## Dataset items:
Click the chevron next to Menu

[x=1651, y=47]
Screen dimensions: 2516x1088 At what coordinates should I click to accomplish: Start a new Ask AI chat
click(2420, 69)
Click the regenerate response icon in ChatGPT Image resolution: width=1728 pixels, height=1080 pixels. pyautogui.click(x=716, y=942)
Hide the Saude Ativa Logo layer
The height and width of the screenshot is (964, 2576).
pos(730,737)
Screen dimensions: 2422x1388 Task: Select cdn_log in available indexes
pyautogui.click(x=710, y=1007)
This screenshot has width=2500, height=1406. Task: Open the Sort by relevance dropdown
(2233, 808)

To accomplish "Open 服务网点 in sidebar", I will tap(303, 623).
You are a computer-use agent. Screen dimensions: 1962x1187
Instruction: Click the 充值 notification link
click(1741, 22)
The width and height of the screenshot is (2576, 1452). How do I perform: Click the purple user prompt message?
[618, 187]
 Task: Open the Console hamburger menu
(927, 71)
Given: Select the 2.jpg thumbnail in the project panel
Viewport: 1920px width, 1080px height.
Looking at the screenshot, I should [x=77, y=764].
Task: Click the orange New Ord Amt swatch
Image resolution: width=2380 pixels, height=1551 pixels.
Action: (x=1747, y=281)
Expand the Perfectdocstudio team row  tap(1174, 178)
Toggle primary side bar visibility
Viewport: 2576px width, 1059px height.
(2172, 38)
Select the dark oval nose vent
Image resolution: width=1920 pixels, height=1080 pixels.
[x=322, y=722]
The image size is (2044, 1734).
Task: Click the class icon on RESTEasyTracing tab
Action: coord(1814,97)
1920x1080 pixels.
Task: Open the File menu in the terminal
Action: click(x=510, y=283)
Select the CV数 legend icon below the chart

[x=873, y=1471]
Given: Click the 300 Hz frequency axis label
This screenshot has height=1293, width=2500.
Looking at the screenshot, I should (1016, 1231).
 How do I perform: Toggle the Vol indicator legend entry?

## WHAT IS EXPECTED:
Set down the lines above as they stand, starting with the first line and ending with the line that contains "Toggle primary side bar visibility".

## ANSWER TO THIS EXERCISE:
Click the chevron next to Menu

[x=1651, y=47]
Screen dimensions: 2516x1088 At what coordinates should I click to accomplish: Start a new Ask AI chat
click(2420, 69)
Click the regenerate response icon in ChatGPT Image resolution: width=1728 pixels, height=1080 pixels. pyautogui.click(x=716, y=942)
Hide the Saude Ativa Logo layer
The height and width of the screenshot is (964, 2576).
pos(730,737)
Screen dimensions: 2422x1388 Task: Select cdn_log in available indexes
pyautogui.click(x=710, y=1007)
This screenshot has width=2500, height=1406. Task: Open the Sort by relevance dropdown
(2233, 808)

To accomplish "Open 服务网点 in sidebar", I will tap(303, 623).
You are a computer-use agent. Screen dimensions: 1962x1187
Instruction: Click the 充值 notification link
click(1741, 22)
The width and height of the screenshot is (2576, 1452). How do I perform: Click the purple user prompt message?
[618, 187]
 Task: Open the Console hamburger menu
(927, 71)
Given: Select the 2.jpg thumbnail in the project panel
Viewport: 1920px width, 1080px height.
Looking at the screenshot, I should [x=77, y=764].
Task: Click the orange New Ord Amt swatch
Image resolution: width=2380 pixels, height=1551 pixels.
Action: (x=1747, y=281)
Expand the Perfectdocstudio team row  tap(1174, 178)
Toggle primary side bar visibility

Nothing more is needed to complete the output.